WHAT THE EXERCISE ASKS –
How many lines of the entries below contain the string "will"? State the number alone.

· · · ·

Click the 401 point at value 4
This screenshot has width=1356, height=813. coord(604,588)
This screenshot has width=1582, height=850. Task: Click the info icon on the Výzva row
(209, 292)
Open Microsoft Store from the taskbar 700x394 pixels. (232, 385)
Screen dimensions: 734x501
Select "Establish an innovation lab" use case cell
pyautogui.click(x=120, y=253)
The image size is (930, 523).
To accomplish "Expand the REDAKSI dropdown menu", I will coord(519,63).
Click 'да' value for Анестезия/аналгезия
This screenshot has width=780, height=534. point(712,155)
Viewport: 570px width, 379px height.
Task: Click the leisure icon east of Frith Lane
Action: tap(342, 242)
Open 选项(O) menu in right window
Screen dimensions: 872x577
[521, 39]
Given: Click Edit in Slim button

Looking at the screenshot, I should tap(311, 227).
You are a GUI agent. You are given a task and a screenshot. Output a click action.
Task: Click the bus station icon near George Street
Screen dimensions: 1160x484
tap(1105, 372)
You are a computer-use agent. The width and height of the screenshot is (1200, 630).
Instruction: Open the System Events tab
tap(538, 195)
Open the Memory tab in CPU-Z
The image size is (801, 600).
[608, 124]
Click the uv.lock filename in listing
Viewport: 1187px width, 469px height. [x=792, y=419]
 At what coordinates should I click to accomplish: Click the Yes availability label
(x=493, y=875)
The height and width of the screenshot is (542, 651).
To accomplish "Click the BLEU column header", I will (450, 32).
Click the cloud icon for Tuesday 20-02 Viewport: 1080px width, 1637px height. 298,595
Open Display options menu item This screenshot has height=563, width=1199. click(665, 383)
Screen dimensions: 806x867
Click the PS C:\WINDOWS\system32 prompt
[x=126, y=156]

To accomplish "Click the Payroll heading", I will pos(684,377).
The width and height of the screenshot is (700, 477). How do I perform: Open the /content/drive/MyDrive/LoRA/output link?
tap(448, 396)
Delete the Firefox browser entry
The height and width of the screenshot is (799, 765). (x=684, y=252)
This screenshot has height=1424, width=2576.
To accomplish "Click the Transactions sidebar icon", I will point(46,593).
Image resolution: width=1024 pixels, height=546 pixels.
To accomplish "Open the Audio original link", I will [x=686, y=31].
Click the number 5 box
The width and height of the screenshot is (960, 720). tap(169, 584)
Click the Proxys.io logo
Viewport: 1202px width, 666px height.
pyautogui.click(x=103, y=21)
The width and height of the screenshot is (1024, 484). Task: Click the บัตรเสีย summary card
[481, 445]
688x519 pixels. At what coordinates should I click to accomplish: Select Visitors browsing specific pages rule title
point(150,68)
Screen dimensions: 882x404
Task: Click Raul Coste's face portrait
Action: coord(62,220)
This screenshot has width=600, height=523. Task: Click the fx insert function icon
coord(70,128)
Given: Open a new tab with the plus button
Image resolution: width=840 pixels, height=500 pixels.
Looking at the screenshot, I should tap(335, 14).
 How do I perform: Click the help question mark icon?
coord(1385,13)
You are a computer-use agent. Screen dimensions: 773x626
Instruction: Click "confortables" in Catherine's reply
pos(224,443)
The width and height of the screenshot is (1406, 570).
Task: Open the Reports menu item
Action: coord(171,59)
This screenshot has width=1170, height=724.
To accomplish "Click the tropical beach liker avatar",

· · · ·

RESPONSE AREA –
5